Attorney, Agent or Firm: Ladas & Parry
Claims
We claim:
1. A pump comprising a casing having an internal cavity that defines a
pumping chamber; an inlet port for admitting a fluid in said pumping
chamber; an outlet port for discharging the fluid from said pumping
chamber; and a pumping arrangement including a plurality of pumping
wheels, each having a plurality of angularly spaced apart projections
defining therebetween inter-projection pockets for transporting the fluid
in said pumping chamber between said inlet port and said outlet port, said
projections being shaped as lobes substantially free of sharp edges,
wherein the plurality of pumping wheels include a first pair of pumping
wheels with a first and second pumping wheels mounted for rotation in said
pumping chamber about a first common rotation axis, and a second pair of
pumping wheels with a third and a fourth pumping wheels mounted for
rotation in said pumping chamber about a second common rotation axis, said
first pumping wheel being meshed with said third pumping wheel and said
second pumping wheel being meshed with said fourth pumping wheel, and
wherein each pumping wheel includes four lobes of projections, the
projections of said first and second wheels being angularly offset from
one another, and the projections of said third and fourth wheels being
approximately equally angularly offset from one another.
2. A pump as defined in claim 1, wherein each projection on said first and
second pairs of pumping wheels includes a center line that extends
radially from the respective common rotation axis on which the pumping
wheels are mounted, the center lines of the projections of each pumping
wheel being angularly offset from each other.
3. A pump as defined in claim 1, wherein the projections of said first
wheel are angularly offset with relation to the projections of said second
wheel such that a projection of said first wheel is located between two
projections of said second wheel.
4. A pump as defined in claim 1, wherein the projections of said first
wheel are angularly offset with relation to the projections of said second
wheel such that a projection of said first wheel is located at a mid-point
between two projections of said second wheel.
5. A pump as defined in claim 1, wherein said first and second pumping
wheels are mounted on a common drive shaft that coincides with the first
common rotation axis and projects outside said pumping chamber.
6. A pump as defined in claim 5, further including a coupling mounted to
said drive shaft for connecting said drive shaft.
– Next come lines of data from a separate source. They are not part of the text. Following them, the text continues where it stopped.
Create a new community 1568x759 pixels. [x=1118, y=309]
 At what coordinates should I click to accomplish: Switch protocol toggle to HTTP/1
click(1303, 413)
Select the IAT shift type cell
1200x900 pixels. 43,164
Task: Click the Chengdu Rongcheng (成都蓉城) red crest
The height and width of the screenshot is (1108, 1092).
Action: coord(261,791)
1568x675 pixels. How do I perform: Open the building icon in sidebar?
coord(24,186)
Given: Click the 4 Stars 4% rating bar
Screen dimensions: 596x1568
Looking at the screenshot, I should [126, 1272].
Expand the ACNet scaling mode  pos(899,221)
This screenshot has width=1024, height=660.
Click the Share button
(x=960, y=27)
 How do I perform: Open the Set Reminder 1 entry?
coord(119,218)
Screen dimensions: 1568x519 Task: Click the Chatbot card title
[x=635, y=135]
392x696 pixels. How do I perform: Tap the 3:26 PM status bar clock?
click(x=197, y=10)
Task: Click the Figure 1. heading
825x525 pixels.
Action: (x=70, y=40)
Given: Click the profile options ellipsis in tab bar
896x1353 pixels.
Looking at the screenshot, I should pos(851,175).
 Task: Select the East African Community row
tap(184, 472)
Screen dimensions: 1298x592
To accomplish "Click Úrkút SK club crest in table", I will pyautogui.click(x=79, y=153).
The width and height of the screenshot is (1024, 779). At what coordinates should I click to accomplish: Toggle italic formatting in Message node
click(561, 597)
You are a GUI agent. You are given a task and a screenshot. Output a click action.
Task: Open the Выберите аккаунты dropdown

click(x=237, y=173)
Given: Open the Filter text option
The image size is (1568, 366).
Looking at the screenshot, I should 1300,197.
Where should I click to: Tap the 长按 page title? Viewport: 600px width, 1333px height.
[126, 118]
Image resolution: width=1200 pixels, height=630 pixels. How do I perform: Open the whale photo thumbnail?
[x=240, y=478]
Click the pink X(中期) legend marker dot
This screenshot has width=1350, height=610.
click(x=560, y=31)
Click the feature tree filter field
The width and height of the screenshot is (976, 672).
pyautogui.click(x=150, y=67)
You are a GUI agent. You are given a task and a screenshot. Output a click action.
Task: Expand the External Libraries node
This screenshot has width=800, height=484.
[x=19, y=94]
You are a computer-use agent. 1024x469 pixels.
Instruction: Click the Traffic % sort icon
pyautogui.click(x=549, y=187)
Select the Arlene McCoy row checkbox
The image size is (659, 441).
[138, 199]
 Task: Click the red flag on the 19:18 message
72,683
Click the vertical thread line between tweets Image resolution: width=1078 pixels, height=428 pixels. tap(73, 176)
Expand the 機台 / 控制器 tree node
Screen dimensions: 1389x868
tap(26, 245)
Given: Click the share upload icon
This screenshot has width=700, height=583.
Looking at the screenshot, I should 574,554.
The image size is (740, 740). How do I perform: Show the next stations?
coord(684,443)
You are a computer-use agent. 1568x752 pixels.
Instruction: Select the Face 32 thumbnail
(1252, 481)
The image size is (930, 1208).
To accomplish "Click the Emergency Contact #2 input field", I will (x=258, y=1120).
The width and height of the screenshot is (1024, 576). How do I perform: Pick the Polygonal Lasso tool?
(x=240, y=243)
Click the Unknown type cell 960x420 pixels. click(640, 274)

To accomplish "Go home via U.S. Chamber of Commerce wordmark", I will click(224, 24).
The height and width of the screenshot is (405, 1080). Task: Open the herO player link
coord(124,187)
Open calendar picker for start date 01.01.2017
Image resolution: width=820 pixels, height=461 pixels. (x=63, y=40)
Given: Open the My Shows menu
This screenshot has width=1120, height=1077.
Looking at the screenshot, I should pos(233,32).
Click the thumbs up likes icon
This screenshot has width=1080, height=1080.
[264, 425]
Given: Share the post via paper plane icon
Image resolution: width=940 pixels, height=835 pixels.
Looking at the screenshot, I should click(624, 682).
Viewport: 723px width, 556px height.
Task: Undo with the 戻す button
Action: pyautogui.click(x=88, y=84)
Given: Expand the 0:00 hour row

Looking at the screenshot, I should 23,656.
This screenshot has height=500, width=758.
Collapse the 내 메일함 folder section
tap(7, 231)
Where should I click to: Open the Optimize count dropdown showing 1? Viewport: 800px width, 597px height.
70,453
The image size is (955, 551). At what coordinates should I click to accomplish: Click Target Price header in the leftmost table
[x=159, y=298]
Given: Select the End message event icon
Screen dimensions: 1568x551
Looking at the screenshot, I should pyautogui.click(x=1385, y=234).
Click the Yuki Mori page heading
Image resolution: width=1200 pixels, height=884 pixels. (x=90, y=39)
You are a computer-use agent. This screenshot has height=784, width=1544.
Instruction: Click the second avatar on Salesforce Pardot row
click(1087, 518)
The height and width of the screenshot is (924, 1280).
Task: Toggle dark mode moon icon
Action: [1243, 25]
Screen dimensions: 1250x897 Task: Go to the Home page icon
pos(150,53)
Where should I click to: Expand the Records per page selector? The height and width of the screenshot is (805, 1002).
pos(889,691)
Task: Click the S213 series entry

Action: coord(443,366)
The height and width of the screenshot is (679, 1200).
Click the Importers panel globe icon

7. A pump as defined in claim 1, further including a separator plate
mounted between said first and third pumping wheels on one hand and the
second and fourth pumping wheels on the other hand, said separator plate
inhibiting flow of the fluid in said pumping chamber along a direction
generally parallel to the common rotation axes of said pumping wheels.
8. A pump comprising a casing having an internal cavity that defines a
pumping chamber; and inlet port for admitting a fluid in said pumping
chamber; an outlet port for discharging the fluid from said pumping
chamber; a pumping arrangement comprising a first and second pumping
rotors mounted for rotation in said pumping chamber about spaced apart
rotation axes, each pumping rotor including a first set of angularly
spaced apart projections located in a first generally common plane and a
second set of angularly spaced apart projections located in a second
generally common plane, the projections of said first set being axially
spaced apart with relation to the projections of said second set; the
first set of projections on one of said rotors being meshed with the first
set of projections of the other of said rotors and the second set of
projections on one of said rotors being meshed with the second set of
projections of the other of said rotors; wherein said projections are
shaped as lobes substantially free of sharp edges, the projections of the
first set and the projections of the second set on each rotor being
approximately equally angularly offset with relation to one another such
that during a complete revolution of each rotor a timing between said
rotors is continuously maintained, and wherein each said rotor includes a
pair of pumping wheels, one of the pumping wheels including said first set
of projections and the other of said pumping wheels including said second
set of projections, each pumping wheel including four lobes of
projections.
9. A pump as defined in claim 8, wherein each projection includes a center
line that extends radially on the rotor on which the projection is
mounted, the center lines of the projections of said first set are
angularly offset with relation to the respective center lines of the
projections of said second set by approximately 45 degrees.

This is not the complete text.